Na época, Salvadores e seus colegas estavam investigando um conhecido sítio arqueológico conhecido como Pilauco, que fica a cerca de 500 milhas (820 km) ao sul de Santiago, no Chile.

Esta pegada tem cerca de 15,600 anos.
Esta pegada tem cerca de 15,600 anos. © Laboratório de Sitio Pilauco, Universidad Austral de Chile

No entanto, levou anos para a pesquisadora principal do estudo e paleontóloga Karen Moreno e o investigador principal e geólogo Mario Pino, ambos da Universidade Austral do Chile, para verificar se a impressão era humana, datada por radiocarbono (eles testaram seis restos orgânicos diferentes encontrados em essa camada para ter certeza) e determinar como foi feito por um adulto descalço.

Parte desses testes envolveu caminhar por sedimentos semelhantes para ver que tipo de rastros foram deixados para trás. Esses experimentos revelaram que o antigo humano provavelmente pesava cerca de 155 libras. (70 quilos) e que o solo estava bastante úmido e pegajoso quando a impressão foi feita.

Parece que um pedaço dessa sujeira pegajosa se agarrou aos dedos do pé da pessoa e depois caiu na pegada quando o pé foi levantado, como sugere a imagem abaixo.

Esta sequência mostra como a pegada pode ter sido feita.
Esta sequência mostra como a pegada pode ter sido feita. © Moreno, K. e outros. PLOS Um. 2019.

A pegada é classificada como um tipo chamado Hominipes modernus, uma pegada geralmente feita pelo Homo sapiens, disseram os pesquisadores. (Assim como as espécies, vestígios de fósseis, como pegadas, recebem nomes científicos.) Escavações anteriores no local revelaram outros fósseis do final do Pleistoceno, incluindo ossos de parentes de elefantes, parentes de lhamas e cavalos antigos, bem como rochas que os humanos podem ter usado. como ferramentas, disseram os pesquisadores.

O estudo “se soma a um crescente corpo de evidências fósseis e arqueológicas sugerindo que os humanos se dispersaram pelas Américas antes do que muitas pessoas pensavam”, disse Kevin Hatala, professor assistente de biologia na Chatham University em Pittsburgh, Pensilvânia, que não esteve envolvido com o estudo.

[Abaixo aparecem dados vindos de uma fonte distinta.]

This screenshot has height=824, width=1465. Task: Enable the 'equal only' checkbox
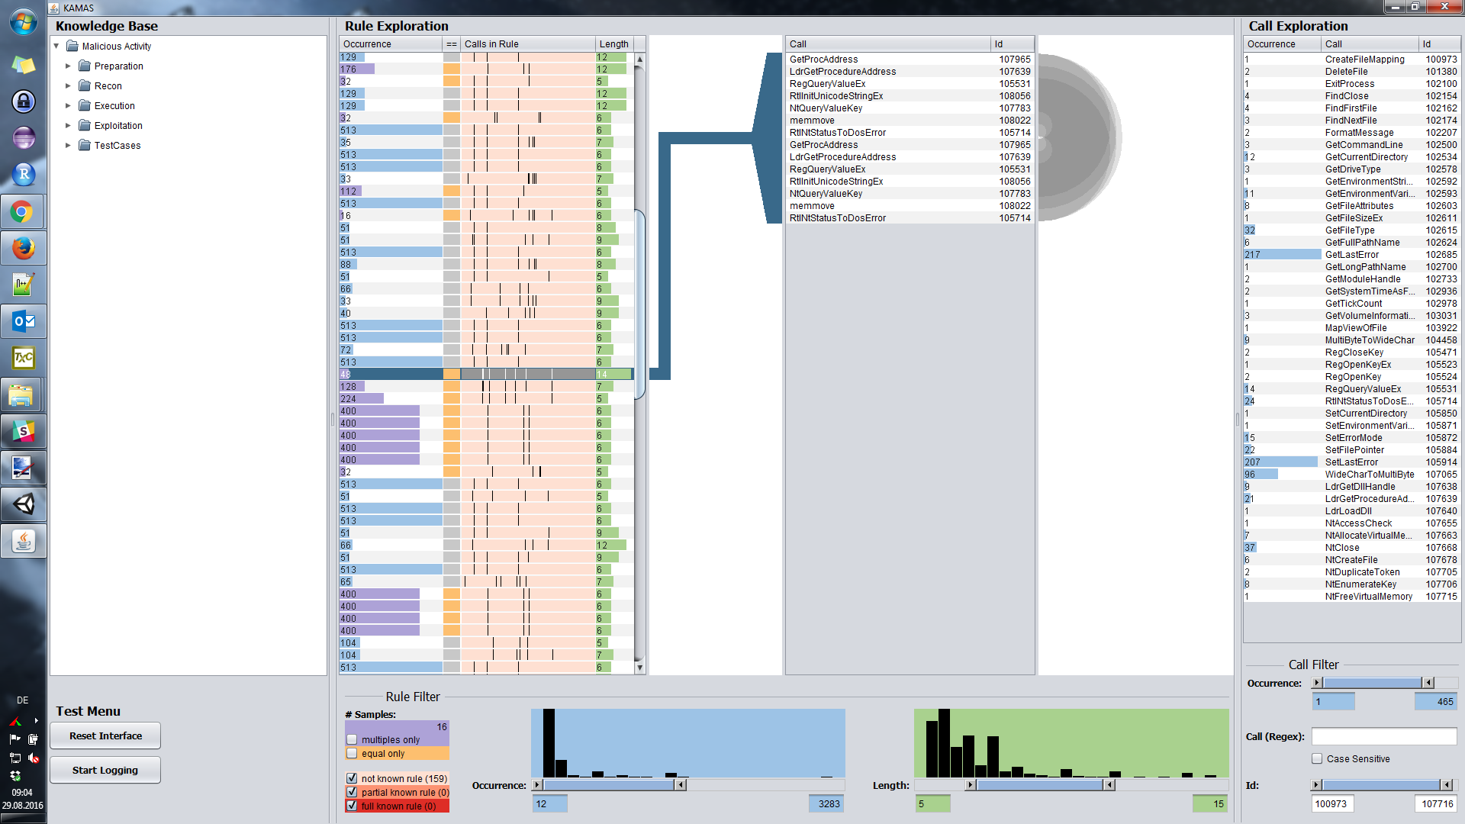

Esta descoberta ocorre apenas um ano após a descoberta das mais antigas pegadas humanas conhecidas na América do Norte, que datam de 13,000 anos atrás, observou Hatala.

Seria bom ter mais dados do site do Chile – “mais pegadas, mais artefatos, mais material esquelético e assim por diante”, disse Hatala em um e-mail.

“Mas, infelizmente, os registros fósseis e arqueológicos nunca são tão generosos quanto gostaríamos! Com apenas uma única pegada humana para trabalhar, os autores extraíram o máximo de informações que puderam. Quando olhamos para essa evidência no contexto de outros dados, ela é um forte argumento para a antiguidade da presença humana na Patagônia”.

A pegada agora está preservada em uma caixa de vidro e está alojada no recém-criado Museu do Pleistoceno na cidade de Osorno, Chile.


O estudo foi publicado em 24 de abril de 2019 na revista PLoS ONE. Leia o artigo original.